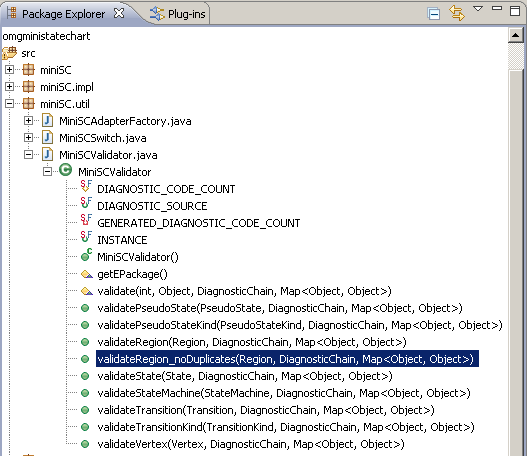This screenshot has height=456, width=527.
Task: Select the validateStateMachine method entry
Action: [x=284, y=393]
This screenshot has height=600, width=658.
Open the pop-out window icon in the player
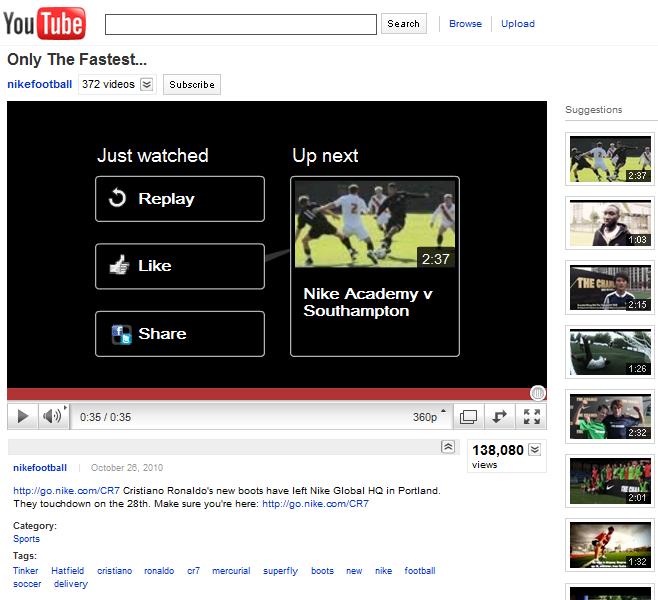pos(468,417)
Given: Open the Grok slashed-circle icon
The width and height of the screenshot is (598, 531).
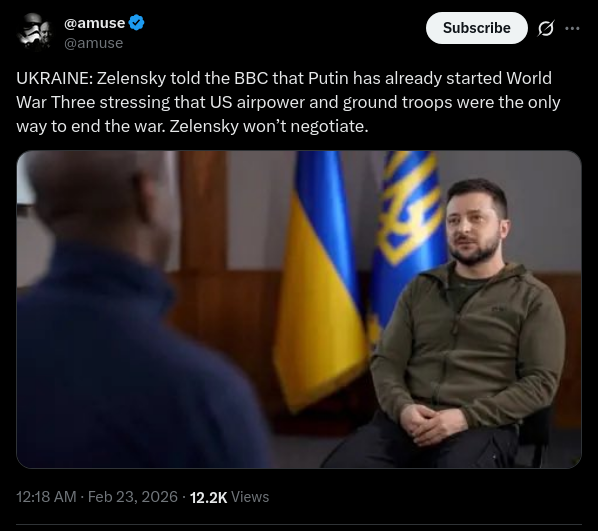Looking at the screenshot, I should 545,28.
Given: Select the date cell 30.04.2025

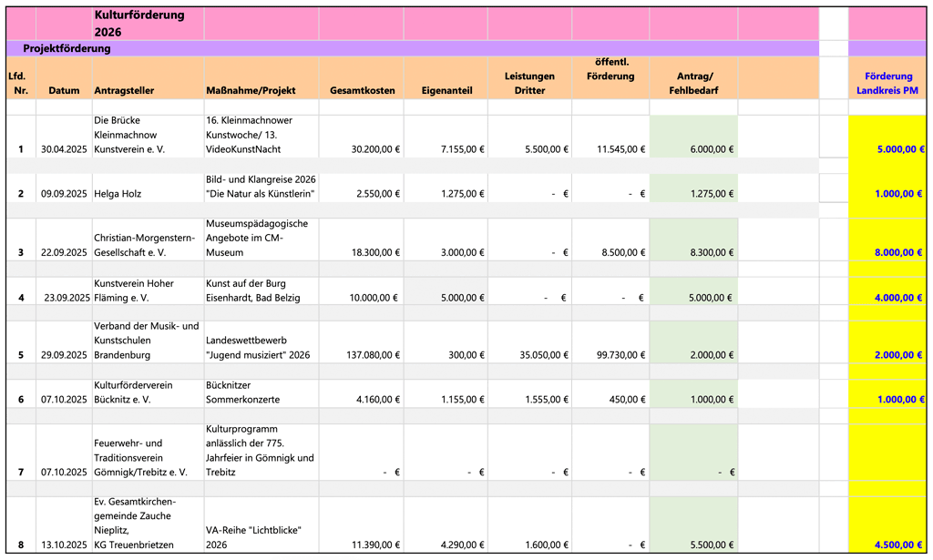Looking at the screenshot, I should (64, 149).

WHAT YOU ARE ASKED TO DO: The required output consists only of the lines from the one containing "Open the pop-out window icon in the player" to the last line of the material, reproduced exactly, pictures excluded.

RESPONSE BOX:
Open the pop-out window icon in the player
pos(468,417)
Given: Open the Grok slashed-circle icon
The width and height of the screenshot is (598, 531).
Looking at the screenshot, I should 545,28.
Given: Select the date cell 30.04.2025

Looking at the screenshot, I should (64, 149).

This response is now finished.